Cette offensive des fonds vautours contre la loi belge devrait pousser le gouvernement à agir au niveau international en promouvant cette loi afin qu’un maximum d’États adoptent des lois similaires et mettent ainsi en échec les fonds vautours devant les tribunaux. Le gouvernement belge devrait aussi, au moins pour des raisons de cohérence, soutenir les initiatives internationales pour obliger les vautours à participer aux restructurations de dettes. Au lieu de cela, le gouvernement prend des positions totalement à l’opposé. En septembre 2015, la Belgique n’a pas voté en faveur de la résolution de l’ONU visant à mettre en place un cadre juridique international pour les restructurations de dettes publiques. L’adoption d’un tel cadre permettrait pourtant d’entraver l’action des fonds vautours.
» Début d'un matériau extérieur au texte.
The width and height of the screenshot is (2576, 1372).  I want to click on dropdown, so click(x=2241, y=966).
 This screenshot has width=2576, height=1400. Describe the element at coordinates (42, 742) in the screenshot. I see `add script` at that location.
La Belgique doit aussi mettre en application les résolutions parlementaires qui demandent la mise en place d’un audit de ses créances pour identifier et annuler toutes celles qui sont odieuses. Une partie de la dette argentine est clairement odieuse car elle a été contractée pendant la dictature qui a sévi entre 1976 et 1982, une période marquée par 470 opérations frauduleuses relatives à l’endettement, selon les juges argentins (4).